The other advantage of a new coach is that they are easier to mold and influence. Thomas Tuchel became grumpy. Mauricio Pochettino slipped little poison pills into his press conferences. Ultimately, neither was comfortable with a business model in which players were signed for their valuation, sold to balance the books, with decisions made by a gilded circle convinced they had discovered the one weird trick to unlock football. Maresca can grumble and grumble all he wants. But he can’t say he wasn’t warned.

There is of course an irresolvable paradox here, which is that Chelsea are a club trying to attract the kind of manager they have mercilessly dismissed over the past two decades. The irony of the Roman Abramovich era is that he actually wanted two contradictory things: immediate and permanent success, and a team that played with the kind of technical sophistication that only time and space bring, by being given the room to recover from mistakes. to learn. .

During his time, these two visions continued to battle each other. Good luck! But now less robotic, more attractive! Bag! Style, energy, vision! But now, with fewer losses, more trophies! Bag! Victories, silverware, domination! Do it now on a budget with younger players! Bag! An academy paradise! Resale value! Now for a title challenge! Bag!

These forces are now even more exaggerated, infused with obnoxious American disrupter vibes, where a coach’s vision is essentially a temporary enabler, a necessary level of administration between the tycoons at the top and the entertainers on the field. A man who can work within the existing structure. A man who does what he is told. But also a strong, ambitious man with a vision, a man who never compromises. But also a man who takes the players he gets to the Champions League.

And this – in an admittedly lean market – is how you ultimately end up on the Championship path. Let’s be honest: no one really knows if Maresca is the best man for the job. But we do know this: since Abramovich’s arrival, Chelsea have won 21 major trophies and the vast majority of them have been won under essentially pragmatic coaches, coaches who could adapt and mold, coaches who could compromise. José Mourinho, Tuchel, Carlo Ancelotti, Guus Hiddink. Maurizio Sarri’s Europa League in 2019 is perhaps the only real exception.

Perhaps the reason so few uncompromising coaches have achieved success at Chelsea is that going to Chelsea is, in a sense, the first compromise. The ‘impossible work’, ‘uncontrollable club’ stuff is a bit exaggerated at times. But whether it’s a restless dressing room or a feverish fanbase, a quixotic board or simply the cold reality of vampire capitalism, Chelsea is essentially the place where principles go to die. And the coaches who succeed are the ones who learn that lesson the fastest.
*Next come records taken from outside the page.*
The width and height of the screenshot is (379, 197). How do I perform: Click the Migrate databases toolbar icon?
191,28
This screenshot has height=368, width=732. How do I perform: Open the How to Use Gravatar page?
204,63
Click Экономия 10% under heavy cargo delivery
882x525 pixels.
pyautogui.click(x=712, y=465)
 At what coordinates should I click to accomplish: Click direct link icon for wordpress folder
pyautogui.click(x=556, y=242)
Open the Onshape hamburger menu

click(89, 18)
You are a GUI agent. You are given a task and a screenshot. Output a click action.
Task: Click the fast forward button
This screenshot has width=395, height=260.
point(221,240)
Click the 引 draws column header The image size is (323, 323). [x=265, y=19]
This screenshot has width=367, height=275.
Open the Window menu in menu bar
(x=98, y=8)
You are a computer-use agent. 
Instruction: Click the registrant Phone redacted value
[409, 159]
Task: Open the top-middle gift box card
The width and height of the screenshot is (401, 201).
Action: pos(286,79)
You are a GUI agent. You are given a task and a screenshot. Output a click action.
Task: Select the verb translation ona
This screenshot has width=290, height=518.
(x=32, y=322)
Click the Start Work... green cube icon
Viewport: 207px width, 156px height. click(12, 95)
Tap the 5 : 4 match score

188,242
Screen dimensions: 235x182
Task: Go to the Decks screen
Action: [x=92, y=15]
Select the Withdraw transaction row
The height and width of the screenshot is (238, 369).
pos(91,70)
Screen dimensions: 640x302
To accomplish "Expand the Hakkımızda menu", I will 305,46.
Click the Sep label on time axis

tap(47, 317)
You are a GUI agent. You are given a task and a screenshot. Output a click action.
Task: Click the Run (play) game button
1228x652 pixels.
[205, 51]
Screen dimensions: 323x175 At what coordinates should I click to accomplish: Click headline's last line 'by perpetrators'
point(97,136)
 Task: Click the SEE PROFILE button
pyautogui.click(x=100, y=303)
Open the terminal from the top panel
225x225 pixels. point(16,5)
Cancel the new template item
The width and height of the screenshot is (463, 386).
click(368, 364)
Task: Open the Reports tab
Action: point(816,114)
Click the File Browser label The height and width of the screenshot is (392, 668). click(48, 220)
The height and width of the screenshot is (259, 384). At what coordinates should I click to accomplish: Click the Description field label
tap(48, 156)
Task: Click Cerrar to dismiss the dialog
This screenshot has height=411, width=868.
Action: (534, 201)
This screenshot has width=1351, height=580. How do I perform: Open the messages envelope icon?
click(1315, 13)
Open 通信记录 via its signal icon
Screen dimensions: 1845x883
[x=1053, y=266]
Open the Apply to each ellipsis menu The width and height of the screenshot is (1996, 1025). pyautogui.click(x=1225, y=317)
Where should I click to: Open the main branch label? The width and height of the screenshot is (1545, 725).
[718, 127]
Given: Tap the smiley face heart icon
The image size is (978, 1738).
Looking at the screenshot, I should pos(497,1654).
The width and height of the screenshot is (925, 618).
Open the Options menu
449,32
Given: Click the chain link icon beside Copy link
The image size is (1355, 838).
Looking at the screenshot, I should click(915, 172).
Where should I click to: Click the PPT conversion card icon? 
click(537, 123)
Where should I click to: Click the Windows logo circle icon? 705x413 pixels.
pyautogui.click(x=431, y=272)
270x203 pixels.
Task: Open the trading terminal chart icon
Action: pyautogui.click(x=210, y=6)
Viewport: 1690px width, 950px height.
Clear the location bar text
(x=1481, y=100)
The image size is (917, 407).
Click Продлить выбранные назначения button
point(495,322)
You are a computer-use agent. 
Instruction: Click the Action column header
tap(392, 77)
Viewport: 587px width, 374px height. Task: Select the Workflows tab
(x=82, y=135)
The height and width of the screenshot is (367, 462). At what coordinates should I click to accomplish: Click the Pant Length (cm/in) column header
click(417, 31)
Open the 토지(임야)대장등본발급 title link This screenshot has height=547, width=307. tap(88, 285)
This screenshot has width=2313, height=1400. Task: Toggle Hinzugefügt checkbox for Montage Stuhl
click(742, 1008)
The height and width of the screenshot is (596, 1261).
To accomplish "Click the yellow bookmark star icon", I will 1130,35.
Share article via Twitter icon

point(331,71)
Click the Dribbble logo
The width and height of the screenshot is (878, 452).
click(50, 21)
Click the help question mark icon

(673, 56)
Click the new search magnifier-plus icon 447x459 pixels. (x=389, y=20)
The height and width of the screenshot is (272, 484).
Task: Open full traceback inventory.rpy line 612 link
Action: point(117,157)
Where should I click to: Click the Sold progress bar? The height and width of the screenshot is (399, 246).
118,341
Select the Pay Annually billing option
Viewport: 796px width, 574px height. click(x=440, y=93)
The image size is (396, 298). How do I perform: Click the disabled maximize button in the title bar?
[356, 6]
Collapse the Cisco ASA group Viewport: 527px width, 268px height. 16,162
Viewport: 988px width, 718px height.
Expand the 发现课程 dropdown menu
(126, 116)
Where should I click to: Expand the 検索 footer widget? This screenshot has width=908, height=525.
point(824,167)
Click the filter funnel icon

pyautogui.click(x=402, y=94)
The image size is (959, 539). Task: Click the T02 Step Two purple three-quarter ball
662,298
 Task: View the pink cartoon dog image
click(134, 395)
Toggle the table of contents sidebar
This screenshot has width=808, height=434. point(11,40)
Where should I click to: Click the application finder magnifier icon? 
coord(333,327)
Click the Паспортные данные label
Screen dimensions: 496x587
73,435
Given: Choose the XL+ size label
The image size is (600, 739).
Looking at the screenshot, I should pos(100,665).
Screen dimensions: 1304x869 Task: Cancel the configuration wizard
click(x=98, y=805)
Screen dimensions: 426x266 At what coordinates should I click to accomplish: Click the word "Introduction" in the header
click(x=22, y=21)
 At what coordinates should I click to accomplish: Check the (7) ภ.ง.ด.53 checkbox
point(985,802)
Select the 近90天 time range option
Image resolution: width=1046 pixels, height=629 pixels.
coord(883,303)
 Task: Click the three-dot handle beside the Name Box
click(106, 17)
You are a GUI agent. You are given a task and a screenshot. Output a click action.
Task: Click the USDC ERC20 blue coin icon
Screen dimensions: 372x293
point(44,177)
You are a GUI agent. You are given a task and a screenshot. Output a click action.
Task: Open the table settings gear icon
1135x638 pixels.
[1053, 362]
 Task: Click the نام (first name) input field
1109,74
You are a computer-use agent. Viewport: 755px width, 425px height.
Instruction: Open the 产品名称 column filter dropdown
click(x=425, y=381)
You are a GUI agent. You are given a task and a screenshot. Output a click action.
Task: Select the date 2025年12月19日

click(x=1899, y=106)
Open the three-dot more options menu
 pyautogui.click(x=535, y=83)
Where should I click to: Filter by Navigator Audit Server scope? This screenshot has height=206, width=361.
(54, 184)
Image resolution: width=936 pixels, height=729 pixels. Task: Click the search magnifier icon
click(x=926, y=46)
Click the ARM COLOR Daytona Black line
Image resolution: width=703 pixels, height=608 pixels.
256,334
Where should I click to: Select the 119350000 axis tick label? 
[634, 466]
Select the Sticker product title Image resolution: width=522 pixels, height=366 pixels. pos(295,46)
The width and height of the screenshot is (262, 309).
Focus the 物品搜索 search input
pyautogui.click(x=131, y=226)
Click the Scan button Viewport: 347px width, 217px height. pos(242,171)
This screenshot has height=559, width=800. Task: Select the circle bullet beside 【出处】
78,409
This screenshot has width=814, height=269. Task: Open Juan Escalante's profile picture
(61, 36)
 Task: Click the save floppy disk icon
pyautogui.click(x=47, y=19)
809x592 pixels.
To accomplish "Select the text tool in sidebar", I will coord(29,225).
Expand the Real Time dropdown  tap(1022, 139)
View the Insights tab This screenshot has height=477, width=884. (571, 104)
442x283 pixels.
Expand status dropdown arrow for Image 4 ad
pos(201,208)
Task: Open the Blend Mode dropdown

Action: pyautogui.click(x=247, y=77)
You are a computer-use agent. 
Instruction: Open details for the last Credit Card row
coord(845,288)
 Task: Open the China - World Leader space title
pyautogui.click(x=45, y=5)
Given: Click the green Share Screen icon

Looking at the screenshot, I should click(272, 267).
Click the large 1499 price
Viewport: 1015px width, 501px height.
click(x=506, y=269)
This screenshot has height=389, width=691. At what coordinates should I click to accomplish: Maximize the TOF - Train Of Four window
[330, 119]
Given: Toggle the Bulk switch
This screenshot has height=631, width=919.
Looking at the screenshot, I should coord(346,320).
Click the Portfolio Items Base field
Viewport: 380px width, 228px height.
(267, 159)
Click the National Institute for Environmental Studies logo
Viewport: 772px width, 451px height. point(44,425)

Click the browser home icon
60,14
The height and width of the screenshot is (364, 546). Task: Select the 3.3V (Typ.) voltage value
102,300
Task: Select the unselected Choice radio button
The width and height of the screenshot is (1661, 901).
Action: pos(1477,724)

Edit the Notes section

Maybe the coach Chelsea actually wants doesn’t exist. For his part, Maresca is perhaps the next best thing: a man who auditions well yet is eternally grateful for the opportunity, a clear vision that you can sell, one of the new generation of football fundamentalists whose most affordable quality is the ability to Selling 4-0 defeat as progress. And most importantly, a coach that no one will mourn if he is ultimately fired. He may not succeed. But perhaps the nicest thing we can say about Maresca is that he might just get the chance to fail in a new way.